## What is asked
(a) In the article on homelessness in the Netherlands and Melbourne, which media company developed the Helping Heart jacket?
(b) Write a continuation of the article on homelessness in the Netherlands and Melbourne, starting after its last sentence.

The Netherlands is Helping the Homeless, While We’re Criminalising Them
As in many developed countries, it’s becoming increasing rare for people in the Netherlands to carry cash, as electronic payment technologies are embraced for a wide variety of transactions. However, a section of society that’s being left behind by these advances is the homeless.
To counter this, a new jacket is being trialled in the cities of Amsterdam and Rotterdam that’s equipped with an electronic terminal enabling passers-by to make donations of one euro by simply tapping their contactless card.
Making it easier to donate to the homeless
Known as the Helping Heart jacket, the item has been developed by a media company called N=5. It’s a winter coat made of heavy material, with thick lining. The electronic patch is on the front of the jacket, and people can tap their card up to three times a day.
N=5’s managing director Ole Christern says the idea came after he realised that homeless people were suffering because the general public were carrying around less change.
The money donated can be redeemed at official homelessness shelters, where it can be spent on a place to sleep, a shower or food. The developers hope users will be ultimately be able to choose to spend the money on vocational training courses, or to build up savings.
Melbourne is set to make sleeping rough illegal
Meanwhile in Victoria, the City of Melbourne is trying to make it harder for people to sleep rough.
There’s been a 74 percent increase in the number of homeless people in the city over the last two years alone.
Earlier this month, the council voted five to four in favour of amending council bylaws to give police more power to move and fine people who are sleeping on the streets, in parks and other public places.
Currently under the Activities Local Law 2009, a person must not camp in the city “in a vehicle, tent, caravan or any type of temporary or provisional form of accommodation.” The proposed amendments would remove these definitions and simply state that a person can’t sleep in a public place at all.

## Dataset extract
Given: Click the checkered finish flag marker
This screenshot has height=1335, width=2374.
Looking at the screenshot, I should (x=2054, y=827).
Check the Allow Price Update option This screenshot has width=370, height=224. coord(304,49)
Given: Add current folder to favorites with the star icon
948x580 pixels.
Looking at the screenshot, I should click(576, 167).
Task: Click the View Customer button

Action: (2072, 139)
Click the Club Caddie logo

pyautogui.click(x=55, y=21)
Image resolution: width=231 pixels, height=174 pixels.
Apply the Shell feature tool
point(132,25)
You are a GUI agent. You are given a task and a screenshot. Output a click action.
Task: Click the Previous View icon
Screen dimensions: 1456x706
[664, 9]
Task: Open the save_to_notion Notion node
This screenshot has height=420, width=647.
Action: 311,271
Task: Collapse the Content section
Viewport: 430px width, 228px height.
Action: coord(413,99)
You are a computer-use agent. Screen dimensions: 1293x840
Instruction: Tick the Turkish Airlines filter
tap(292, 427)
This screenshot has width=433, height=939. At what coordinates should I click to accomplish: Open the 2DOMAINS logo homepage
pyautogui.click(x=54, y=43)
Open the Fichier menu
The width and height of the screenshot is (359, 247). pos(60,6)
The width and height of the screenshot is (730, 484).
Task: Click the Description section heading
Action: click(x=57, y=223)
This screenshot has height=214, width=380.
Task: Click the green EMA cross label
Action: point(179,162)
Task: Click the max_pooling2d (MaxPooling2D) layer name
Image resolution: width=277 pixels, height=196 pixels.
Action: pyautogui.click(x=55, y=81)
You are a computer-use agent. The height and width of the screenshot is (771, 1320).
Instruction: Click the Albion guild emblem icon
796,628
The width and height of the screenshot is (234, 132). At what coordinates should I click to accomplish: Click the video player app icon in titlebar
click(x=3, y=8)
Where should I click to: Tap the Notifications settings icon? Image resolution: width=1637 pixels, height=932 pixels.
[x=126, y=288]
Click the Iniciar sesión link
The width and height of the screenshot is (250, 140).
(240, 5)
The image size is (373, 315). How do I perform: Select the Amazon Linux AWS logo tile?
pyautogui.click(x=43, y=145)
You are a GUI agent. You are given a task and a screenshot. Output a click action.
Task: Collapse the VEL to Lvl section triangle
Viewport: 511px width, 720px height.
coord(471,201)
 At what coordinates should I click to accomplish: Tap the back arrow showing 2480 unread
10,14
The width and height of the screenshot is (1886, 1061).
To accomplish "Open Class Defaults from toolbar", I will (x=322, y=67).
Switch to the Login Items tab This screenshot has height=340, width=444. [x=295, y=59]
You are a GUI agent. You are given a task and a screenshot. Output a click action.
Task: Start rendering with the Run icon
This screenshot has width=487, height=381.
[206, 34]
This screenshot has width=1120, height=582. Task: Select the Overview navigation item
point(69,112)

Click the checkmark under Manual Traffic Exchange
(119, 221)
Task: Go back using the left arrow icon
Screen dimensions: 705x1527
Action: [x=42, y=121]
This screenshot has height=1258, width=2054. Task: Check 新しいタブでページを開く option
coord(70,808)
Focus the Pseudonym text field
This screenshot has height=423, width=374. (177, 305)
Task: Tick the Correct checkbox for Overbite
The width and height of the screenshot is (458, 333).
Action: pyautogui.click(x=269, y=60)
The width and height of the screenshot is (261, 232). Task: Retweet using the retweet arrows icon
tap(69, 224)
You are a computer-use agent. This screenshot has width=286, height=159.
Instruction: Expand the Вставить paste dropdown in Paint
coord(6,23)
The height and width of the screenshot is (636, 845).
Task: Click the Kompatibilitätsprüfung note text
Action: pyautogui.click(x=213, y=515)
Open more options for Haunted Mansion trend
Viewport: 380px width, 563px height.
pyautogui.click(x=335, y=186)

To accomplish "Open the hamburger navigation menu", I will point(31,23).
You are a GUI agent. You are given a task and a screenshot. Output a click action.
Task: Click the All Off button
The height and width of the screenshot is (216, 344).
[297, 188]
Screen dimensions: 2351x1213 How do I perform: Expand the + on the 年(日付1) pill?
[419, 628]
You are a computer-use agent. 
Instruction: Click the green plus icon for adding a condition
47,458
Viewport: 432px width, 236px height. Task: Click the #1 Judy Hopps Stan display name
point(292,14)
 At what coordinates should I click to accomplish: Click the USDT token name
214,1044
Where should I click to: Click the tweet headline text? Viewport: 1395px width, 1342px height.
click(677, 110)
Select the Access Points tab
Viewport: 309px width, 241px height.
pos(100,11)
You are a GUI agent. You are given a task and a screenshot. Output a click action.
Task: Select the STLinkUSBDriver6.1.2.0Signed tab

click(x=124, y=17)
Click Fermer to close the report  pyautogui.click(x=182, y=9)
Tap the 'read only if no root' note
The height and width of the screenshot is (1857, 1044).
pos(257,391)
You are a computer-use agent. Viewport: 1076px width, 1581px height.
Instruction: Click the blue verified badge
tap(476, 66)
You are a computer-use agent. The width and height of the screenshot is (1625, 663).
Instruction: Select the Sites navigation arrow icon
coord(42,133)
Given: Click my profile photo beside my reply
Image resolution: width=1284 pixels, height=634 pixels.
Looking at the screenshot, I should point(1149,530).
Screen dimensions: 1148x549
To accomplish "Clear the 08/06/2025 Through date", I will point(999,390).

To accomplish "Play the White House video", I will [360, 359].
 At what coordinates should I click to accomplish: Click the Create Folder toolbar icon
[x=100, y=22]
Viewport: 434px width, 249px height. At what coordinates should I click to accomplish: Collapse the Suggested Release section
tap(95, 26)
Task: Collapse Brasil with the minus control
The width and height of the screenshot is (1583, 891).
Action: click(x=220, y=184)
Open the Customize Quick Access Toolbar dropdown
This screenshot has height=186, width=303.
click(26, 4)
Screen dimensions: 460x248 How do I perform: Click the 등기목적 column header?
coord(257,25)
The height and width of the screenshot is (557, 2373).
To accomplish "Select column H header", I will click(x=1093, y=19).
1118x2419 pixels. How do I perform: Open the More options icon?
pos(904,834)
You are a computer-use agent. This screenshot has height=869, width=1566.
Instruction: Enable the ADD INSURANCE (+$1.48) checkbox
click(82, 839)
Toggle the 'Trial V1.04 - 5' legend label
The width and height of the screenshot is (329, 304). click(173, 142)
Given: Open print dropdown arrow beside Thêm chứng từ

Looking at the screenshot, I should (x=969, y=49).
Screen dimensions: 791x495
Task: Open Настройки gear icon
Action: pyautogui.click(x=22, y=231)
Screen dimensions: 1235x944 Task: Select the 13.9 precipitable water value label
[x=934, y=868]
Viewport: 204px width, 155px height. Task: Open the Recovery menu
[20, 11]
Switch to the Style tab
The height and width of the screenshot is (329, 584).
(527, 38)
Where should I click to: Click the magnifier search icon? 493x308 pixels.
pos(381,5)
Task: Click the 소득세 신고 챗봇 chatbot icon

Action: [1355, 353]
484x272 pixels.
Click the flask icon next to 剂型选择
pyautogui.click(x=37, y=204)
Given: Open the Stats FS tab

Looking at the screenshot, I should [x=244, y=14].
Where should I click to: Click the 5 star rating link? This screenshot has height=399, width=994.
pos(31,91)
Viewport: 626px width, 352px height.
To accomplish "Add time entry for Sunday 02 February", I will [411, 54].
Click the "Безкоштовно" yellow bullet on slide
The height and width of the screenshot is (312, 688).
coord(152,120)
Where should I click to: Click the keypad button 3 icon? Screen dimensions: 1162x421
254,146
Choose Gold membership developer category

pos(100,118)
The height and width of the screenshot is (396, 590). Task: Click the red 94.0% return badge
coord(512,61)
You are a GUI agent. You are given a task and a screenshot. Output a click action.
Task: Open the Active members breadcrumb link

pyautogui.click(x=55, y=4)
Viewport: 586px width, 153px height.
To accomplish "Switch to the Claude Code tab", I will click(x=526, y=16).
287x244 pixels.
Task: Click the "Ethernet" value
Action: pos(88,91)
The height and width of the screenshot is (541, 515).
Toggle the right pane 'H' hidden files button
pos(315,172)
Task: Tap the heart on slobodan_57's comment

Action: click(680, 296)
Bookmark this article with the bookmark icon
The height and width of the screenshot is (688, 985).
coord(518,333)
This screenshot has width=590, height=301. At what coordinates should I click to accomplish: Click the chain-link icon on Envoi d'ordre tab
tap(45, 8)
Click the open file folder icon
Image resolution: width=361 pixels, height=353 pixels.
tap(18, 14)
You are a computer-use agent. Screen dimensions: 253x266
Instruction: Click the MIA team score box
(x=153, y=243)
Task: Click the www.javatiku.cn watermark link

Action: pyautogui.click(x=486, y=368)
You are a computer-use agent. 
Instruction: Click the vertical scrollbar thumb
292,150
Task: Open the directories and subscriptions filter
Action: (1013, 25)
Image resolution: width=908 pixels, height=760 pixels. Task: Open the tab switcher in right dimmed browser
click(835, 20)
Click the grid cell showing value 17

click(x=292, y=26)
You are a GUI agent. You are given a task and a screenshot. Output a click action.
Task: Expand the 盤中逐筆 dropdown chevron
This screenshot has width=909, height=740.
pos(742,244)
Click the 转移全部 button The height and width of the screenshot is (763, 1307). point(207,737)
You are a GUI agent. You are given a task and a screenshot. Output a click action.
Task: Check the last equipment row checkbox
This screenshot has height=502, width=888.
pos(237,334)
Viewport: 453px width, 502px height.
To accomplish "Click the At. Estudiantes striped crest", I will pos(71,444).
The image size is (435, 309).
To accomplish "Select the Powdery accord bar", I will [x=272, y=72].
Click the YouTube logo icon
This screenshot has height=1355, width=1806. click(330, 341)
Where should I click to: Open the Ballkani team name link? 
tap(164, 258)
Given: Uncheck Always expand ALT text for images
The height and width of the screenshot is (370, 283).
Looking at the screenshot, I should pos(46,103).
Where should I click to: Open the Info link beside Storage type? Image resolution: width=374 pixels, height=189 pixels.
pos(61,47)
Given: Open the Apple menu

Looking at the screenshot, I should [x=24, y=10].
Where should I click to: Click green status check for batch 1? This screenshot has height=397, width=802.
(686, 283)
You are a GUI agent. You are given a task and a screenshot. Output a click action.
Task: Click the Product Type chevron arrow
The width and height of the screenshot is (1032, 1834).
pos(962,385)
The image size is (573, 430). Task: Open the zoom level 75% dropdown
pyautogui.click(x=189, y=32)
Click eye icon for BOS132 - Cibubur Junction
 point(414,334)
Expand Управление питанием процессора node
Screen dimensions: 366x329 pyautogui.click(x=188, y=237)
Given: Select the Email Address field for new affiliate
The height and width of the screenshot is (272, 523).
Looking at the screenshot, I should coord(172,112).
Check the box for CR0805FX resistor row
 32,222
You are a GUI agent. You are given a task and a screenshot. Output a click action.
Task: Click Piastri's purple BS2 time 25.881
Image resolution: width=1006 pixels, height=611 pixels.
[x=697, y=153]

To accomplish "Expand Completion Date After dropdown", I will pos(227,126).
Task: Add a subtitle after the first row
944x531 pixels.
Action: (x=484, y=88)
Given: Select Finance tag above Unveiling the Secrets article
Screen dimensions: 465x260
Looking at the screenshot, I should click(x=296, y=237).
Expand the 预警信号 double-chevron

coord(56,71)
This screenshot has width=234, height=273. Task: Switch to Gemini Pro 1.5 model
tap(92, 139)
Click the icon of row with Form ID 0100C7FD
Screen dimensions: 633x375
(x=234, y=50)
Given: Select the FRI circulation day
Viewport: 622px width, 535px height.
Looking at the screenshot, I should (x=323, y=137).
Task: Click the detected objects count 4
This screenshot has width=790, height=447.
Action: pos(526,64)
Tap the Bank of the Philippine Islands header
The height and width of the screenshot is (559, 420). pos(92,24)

## Exercise answers
(a) A media company called N=5.

(b)
Turning the homeless into criminals
Spike Chiappalone, a spokesperson for the Homeless Persons Union, told Sydney Criminal Lawyers® that the new camping definition will mean that a person “who is lying down on a blanket or a sleeping bag” will now be breaking the law. So authorities will be able to move them on, as well as fine them.
“These people that are sleeping rough obviously have difficulty with money,” Chiappalone explained, adding they’ll have trouble paying any fines, have more run-ins with police and ultimately be pushed “into the criminal justice system.”
The long-time homeless rights advocate pointed out that the City of Melbourne’s proposed amendments entail two other harsh measures.
Firstly, the bylaws are to be changed to make it easier for authorities to confiscate unattended property. Items that are seized and impounded will only be returned if their owners are able to pay a fine.
As Spike points out, this will further compound the difficulties of those being forced to sleep on the street.
“These people will lose everything that they have,” Mr Chiappalone outlined. He went onto explain that homeless people will be “forced to walk around with everything they own,” even if they want to use a shower, or need to go to a doctor’s appointment.
In stark contrast to the Netherlands, Melbourne lord mayor Robert Doyle and his fellow councillors are set to launch a public relations campaign to dissuade the general public from making donations to those living on the street.
Top cop pushing for the ban
The driving force behind these bylaw changes is Victoria police chief commissioner Graham Ashton. Last month, Ashton implied that a number of people sleeping rough in Melbourne’s CBD were faking their homelessness in order to “shake down” tourists for money.
The commissioner’s main focus was a group of homeless people camped outside Flinders Street Station. These people were forcibly removed by police from the vicinity of the station at the beginning of February.
The public can make submissions about the changes to the bylaws up until March 16. Although, according to Mr Chiappalone, the police are already “taking it upon themselves to enforce” the new camping prohibition, even before it has been passed.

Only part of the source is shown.